Task instructions »
1 – Set down the stretch of the passage on the Colorado Water Congress convention from "Bob Berman is" through "sun and health.", word for word.
2 – Answer these questions from the passage on the Colorado Water Congress convention:
(a) How many people attended the Annual Convention?
(b) Which organization is listed beside Bob Johnson's name?
(c) Which two publications does the passage name as reaching readers with Berman's wit?
3 – Continue the passage on the Colorado Water Congress convention, picking up after its final sentence.

Selected text »
• • • • •

Colorado Water Congress

The Colorado Water Congress conducted their Annual Convention in January with more than 300 in attendance. Among others, topics included agricultural water conservation, the Colorado Water Plan, Division engineers reports, federal and interstate legal issues in the Colorado River Basin,instream flows program, water archives and history, water education, water markets and flex pricing, and water policy and law. Many speakers provided a host of useful information, including: Bob Berman (astronomer), Bob Johnson (National Water Resources Association), Mike King (Colorado Department of Natural Resources), Patricia Rettig (CSU Water Resources Archives), andDavid Schorr (professor and author). For a full listing of the 2014 convention topics and speakers, including some of their presentations, visit the CWC website at Excerpts from Bob Berman’s presentation are provided below, with a little background on Berman provided first.   

Bob Berman is one of the best-known and widely-read astronomers in the world. He is uniquely able to translate complex scientific concepts into language that is understandable to the casual observer, yet meaningful to the most advanced. His dry, edgy wit engages readers of such diverse publications as Discover Magazine and The Old Farmers Almanac. His newest book, The Sun’s Hearbeat, explores the mysteries of that which is the pulse of life on earth. Berman discussed the sun’s erratic behavior and its potential effect on the weather, as well as other topics, to include the importance of sun and health.

• • • • •

Provided data »
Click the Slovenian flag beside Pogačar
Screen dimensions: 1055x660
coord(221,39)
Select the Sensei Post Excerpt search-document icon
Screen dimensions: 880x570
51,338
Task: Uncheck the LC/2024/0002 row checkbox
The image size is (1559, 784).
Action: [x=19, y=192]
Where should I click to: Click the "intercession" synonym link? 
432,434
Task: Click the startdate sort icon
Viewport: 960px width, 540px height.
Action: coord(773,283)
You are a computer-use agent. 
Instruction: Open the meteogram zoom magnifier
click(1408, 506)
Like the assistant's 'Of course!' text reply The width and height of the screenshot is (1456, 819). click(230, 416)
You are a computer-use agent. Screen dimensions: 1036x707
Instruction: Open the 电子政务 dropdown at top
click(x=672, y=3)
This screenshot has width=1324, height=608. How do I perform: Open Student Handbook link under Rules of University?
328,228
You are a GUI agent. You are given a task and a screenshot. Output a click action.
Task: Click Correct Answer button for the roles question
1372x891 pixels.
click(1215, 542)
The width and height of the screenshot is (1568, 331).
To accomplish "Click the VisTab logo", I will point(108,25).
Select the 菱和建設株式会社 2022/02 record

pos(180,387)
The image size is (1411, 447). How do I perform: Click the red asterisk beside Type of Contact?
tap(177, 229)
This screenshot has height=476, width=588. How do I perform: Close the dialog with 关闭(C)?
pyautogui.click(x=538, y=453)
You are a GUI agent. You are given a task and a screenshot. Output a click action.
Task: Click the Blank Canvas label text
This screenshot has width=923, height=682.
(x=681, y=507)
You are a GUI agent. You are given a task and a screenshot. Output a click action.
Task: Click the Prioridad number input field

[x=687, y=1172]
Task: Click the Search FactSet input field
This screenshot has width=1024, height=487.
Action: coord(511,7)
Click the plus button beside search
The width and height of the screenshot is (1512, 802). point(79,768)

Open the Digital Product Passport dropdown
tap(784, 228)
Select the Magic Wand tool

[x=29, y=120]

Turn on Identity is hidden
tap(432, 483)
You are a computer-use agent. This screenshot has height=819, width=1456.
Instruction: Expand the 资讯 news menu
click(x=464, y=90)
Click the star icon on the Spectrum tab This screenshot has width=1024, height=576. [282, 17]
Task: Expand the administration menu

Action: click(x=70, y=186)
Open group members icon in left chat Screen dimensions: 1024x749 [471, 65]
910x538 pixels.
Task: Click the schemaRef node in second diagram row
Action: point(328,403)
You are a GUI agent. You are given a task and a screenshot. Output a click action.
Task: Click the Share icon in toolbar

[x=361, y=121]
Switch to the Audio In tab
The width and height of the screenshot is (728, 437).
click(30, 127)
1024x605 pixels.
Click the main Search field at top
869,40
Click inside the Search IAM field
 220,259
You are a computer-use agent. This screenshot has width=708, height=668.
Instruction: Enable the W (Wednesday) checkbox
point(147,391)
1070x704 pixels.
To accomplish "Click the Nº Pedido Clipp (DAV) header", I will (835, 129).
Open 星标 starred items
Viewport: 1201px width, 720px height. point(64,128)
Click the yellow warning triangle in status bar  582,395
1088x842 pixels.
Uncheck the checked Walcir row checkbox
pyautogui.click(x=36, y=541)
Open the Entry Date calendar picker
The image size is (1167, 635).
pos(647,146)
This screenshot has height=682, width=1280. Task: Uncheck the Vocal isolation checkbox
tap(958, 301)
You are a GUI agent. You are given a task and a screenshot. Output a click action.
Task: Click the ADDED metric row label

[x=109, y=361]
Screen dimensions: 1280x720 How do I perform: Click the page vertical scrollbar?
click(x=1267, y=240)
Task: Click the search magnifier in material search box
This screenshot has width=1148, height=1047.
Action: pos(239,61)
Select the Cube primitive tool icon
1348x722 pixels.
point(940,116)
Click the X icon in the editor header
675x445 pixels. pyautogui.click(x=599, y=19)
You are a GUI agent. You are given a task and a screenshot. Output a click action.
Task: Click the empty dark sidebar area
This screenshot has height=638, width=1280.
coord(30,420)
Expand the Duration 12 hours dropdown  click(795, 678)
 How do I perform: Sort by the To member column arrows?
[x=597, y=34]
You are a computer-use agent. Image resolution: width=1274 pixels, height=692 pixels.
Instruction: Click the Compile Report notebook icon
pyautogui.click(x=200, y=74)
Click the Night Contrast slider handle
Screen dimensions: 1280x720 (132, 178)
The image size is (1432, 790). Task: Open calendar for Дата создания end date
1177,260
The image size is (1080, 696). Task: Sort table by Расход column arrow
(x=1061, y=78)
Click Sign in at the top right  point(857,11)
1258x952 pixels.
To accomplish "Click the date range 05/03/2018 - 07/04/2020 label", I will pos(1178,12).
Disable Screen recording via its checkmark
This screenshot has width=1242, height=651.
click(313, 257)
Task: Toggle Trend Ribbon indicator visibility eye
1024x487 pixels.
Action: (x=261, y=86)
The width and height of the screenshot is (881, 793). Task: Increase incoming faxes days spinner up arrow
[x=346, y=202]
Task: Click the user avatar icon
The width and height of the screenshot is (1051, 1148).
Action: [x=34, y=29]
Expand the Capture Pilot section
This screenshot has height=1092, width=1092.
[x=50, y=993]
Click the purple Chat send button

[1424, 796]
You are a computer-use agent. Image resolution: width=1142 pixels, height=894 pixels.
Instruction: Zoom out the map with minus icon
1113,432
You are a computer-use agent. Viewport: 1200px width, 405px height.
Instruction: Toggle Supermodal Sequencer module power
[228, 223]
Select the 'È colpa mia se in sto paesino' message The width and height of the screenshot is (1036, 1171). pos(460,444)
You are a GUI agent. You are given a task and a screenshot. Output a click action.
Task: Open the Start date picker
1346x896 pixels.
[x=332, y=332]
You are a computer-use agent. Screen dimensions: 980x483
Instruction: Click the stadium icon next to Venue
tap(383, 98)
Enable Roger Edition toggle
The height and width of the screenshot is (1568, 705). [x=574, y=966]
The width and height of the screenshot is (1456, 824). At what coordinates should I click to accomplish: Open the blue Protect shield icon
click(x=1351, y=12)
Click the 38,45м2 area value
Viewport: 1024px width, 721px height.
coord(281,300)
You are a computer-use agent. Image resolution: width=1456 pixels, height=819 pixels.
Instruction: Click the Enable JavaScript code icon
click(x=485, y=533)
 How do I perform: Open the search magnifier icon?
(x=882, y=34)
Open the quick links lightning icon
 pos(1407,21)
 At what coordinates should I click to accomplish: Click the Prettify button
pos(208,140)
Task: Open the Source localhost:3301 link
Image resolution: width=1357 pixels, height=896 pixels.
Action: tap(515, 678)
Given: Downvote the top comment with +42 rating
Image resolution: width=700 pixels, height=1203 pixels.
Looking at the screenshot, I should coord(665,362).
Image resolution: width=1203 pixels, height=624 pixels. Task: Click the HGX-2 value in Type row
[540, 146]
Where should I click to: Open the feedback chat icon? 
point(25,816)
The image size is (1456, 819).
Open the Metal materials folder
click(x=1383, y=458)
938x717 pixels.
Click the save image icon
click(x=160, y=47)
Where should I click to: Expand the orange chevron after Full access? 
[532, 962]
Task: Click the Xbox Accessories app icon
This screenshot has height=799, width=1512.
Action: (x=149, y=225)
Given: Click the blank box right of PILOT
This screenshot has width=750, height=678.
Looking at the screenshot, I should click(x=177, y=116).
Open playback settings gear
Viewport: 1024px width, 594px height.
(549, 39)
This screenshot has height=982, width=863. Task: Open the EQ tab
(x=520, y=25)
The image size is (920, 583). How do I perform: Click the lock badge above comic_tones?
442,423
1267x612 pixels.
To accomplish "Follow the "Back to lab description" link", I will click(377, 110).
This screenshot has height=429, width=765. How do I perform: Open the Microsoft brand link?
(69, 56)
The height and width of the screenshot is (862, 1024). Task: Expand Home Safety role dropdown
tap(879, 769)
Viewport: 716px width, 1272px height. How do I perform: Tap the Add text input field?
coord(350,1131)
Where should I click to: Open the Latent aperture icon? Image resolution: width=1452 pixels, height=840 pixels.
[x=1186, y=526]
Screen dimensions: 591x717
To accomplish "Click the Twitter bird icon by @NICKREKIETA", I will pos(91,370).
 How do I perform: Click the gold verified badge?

• • • • •

Numbered answers »
1 –
Bob Berman is one of the best-known and widely-read astronomers in the world. He is uniquely able to translate complex scientific concepts into language that is understandable to the casual observer, yet meaningful to the most advanced. His dry, edgy wit engages readers of such diverse publications as Discover Magazine and The Old Farmers Almanac. His newest book, The Sun’s Hearbeat, explores the mysteries of that which is the pulse of life on earth. Berman discussed the sun’s erratic behavior and its potential effect on the weather, as well as other topics, to include the importance of sun and health.

2 –
(a) More than 300
(b) The National Water Resources Association
(c) Discover Magazine and The Old Farmers Almanac

3 –
The sun is behaving now in a way that has not been witnessed in the past century. Usually a solar minimum (as the one that just concluded a couple of years ago) means that the number of sunspots decline, not that they virtually stop cold which is what happened. Moreover, its normal 11-year cycle stretched to 14-years and then the long-awaited solar maximum barely materialized this past year. It seems increasingly likely that the sun has entered a prolonged period of reduced activity which definitely affects us on Earth. The last time there was an extreme event was during the reign of Louis XIV of France. That was a period of great hardship. Colonies in Greenland and Iceland couldn’t survive and thriving landscapes became frozen and white. Nobody knows if this is heading toward a similar occurrence, or what exactly causes it, but we know that the sun’s “heartbeat” can indeed stop for prolonged periods.
Sunspots change the amount of cosmic rays that enter the solar system from the rest of the universe. These rays are mostly protons--broken bits of atoms that can penetrate our bodies. During the strong part of a solar cycle the sun creates a shield that blocks many of these particles from reaching our planet. But at times like this, when the sun cycle is weak, these high-speed deep-space particles arrive at increased numbers and intensity. This has a cumulative effect on our atmosphere and on things like the production of carbon 14. What humans are doing by throwing carbon into the air creates one effect on the climate, but another major player is the sun. The sun can add to our troubles or partially ameliorate them. What the sun has been doing recently is giving us a break; it is counteracting global warming to a degree.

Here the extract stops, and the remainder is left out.